[TASK DETAILS]:
This task calls for copying every line in the data below that contains the word "beside".

SOURCE RECORDS Block Start

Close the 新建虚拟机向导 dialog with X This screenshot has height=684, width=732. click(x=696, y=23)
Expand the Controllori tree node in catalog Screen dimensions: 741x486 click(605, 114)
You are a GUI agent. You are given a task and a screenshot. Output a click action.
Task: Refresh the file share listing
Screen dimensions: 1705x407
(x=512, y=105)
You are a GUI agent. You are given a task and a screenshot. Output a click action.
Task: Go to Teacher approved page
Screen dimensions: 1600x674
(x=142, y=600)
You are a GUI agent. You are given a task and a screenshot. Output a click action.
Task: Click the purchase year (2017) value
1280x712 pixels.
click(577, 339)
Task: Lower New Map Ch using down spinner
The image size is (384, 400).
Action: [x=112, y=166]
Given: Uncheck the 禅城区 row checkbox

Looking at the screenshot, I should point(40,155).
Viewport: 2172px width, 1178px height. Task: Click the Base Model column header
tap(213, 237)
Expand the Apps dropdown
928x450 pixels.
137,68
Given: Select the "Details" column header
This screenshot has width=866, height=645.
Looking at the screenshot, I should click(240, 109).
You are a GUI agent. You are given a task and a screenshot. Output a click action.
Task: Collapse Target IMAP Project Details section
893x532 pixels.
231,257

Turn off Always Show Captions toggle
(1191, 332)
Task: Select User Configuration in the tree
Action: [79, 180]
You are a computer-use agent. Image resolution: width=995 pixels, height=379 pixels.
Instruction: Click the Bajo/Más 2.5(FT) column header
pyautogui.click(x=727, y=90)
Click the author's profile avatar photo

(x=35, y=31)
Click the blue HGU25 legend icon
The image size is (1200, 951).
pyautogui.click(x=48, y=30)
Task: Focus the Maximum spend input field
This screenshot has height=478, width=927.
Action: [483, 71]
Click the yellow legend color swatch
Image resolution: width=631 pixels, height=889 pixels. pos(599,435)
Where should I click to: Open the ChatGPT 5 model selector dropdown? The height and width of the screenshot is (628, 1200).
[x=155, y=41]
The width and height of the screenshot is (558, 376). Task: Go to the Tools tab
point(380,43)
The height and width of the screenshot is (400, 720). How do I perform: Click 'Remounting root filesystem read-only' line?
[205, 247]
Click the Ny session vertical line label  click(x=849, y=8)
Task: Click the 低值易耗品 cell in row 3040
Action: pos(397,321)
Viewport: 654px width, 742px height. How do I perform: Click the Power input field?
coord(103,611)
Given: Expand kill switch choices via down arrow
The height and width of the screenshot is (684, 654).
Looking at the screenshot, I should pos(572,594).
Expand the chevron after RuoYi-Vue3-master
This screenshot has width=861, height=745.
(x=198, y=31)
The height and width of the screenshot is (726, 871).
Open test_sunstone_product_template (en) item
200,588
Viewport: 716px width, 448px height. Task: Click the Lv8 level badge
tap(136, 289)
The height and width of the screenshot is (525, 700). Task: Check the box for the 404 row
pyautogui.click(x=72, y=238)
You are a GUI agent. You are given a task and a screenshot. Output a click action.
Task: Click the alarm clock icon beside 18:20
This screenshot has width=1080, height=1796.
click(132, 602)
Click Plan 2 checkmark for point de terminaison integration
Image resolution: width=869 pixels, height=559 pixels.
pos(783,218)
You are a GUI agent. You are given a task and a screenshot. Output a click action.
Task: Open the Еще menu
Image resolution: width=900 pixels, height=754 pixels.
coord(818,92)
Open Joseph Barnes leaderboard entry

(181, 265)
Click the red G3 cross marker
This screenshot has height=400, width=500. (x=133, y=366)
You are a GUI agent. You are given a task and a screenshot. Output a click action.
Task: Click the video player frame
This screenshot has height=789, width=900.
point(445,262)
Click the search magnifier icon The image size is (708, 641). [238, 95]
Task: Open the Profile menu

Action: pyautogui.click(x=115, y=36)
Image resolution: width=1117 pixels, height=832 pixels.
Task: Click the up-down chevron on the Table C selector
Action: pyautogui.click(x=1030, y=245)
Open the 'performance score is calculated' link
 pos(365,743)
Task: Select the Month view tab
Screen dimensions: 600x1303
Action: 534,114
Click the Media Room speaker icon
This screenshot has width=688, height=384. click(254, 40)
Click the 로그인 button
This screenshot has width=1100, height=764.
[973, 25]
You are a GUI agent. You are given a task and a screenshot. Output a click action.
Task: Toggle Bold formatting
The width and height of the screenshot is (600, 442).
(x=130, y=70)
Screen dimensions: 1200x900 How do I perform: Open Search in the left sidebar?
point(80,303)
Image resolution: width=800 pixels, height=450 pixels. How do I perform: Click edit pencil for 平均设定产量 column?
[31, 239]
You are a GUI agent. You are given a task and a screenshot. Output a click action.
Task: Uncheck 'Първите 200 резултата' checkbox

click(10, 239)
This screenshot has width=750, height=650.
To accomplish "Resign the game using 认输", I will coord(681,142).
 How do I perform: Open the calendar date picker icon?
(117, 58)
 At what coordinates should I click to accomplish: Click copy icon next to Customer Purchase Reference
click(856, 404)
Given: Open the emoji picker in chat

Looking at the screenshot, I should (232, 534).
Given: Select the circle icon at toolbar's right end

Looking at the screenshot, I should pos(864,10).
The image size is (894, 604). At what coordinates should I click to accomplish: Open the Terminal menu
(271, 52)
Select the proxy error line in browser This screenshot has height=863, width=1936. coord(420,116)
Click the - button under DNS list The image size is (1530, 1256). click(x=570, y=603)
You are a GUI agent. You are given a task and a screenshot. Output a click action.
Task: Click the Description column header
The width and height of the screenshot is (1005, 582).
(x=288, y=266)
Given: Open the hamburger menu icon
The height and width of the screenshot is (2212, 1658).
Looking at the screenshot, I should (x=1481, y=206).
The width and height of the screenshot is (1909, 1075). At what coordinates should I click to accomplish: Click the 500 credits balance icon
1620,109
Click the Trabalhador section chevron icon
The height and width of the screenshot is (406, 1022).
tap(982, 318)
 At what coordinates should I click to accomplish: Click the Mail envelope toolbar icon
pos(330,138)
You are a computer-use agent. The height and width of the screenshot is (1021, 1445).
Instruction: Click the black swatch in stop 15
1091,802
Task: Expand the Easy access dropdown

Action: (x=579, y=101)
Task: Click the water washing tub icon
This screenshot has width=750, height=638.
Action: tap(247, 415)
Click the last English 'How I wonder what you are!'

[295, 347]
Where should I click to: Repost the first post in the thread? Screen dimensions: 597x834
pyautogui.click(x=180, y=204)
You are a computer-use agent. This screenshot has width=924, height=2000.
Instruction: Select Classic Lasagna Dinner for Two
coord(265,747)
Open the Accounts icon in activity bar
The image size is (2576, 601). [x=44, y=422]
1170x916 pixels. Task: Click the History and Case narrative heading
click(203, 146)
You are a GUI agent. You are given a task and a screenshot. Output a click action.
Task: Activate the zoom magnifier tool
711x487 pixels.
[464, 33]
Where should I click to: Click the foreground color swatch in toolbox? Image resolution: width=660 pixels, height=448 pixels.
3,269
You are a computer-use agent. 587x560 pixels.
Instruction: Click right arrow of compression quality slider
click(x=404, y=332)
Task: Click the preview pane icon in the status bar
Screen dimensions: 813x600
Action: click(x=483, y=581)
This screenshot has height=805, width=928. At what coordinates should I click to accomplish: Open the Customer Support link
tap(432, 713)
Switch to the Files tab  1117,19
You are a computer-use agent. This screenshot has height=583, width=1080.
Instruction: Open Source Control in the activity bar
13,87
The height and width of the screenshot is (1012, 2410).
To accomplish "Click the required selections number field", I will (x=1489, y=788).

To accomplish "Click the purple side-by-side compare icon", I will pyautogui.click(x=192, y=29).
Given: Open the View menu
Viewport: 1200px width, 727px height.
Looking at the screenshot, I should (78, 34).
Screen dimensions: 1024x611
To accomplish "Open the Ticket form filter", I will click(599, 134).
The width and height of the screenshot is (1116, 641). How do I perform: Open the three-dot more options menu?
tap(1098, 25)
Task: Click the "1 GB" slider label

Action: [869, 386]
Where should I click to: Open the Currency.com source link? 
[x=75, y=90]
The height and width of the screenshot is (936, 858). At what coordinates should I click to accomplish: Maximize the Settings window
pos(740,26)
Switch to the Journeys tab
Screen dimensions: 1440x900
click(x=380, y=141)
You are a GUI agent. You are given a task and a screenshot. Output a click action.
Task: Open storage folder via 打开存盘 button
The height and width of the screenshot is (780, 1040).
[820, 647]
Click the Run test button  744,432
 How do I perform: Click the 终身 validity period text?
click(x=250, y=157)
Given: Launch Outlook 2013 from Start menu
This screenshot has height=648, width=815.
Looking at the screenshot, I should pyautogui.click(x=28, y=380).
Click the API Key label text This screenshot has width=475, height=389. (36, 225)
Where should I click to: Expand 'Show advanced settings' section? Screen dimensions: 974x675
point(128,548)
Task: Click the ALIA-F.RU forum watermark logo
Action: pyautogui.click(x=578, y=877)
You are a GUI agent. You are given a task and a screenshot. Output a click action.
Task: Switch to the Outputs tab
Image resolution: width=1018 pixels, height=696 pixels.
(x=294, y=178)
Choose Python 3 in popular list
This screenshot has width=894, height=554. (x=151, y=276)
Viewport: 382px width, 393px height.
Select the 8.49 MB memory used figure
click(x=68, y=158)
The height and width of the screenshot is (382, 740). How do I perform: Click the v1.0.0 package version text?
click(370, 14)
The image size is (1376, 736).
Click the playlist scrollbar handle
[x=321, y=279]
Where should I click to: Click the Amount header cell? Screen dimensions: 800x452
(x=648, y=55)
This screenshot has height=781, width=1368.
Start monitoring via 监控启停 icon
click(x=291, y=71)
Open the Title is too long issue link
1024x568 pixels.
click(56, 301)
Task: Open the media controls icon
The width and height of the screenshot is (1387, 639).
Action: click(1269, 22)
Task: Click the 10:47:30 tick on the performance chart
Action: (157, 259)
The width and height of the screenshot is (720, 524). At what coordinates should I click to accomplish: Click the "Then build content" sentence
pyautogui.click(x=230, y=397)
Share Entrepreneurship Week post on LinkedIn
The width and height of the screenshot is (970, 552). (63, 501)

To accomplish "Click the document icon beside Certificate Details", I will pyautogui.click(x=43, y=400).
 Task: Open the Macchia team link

SOURCE RECORDS Block End

[RESULT OF THIS EXERCISE]:
Task: Click the alarm clock icon beside 18:20
To accomplish "Click the document icon beside Certificate Details", I will pyautogui.click(x=43, y=400).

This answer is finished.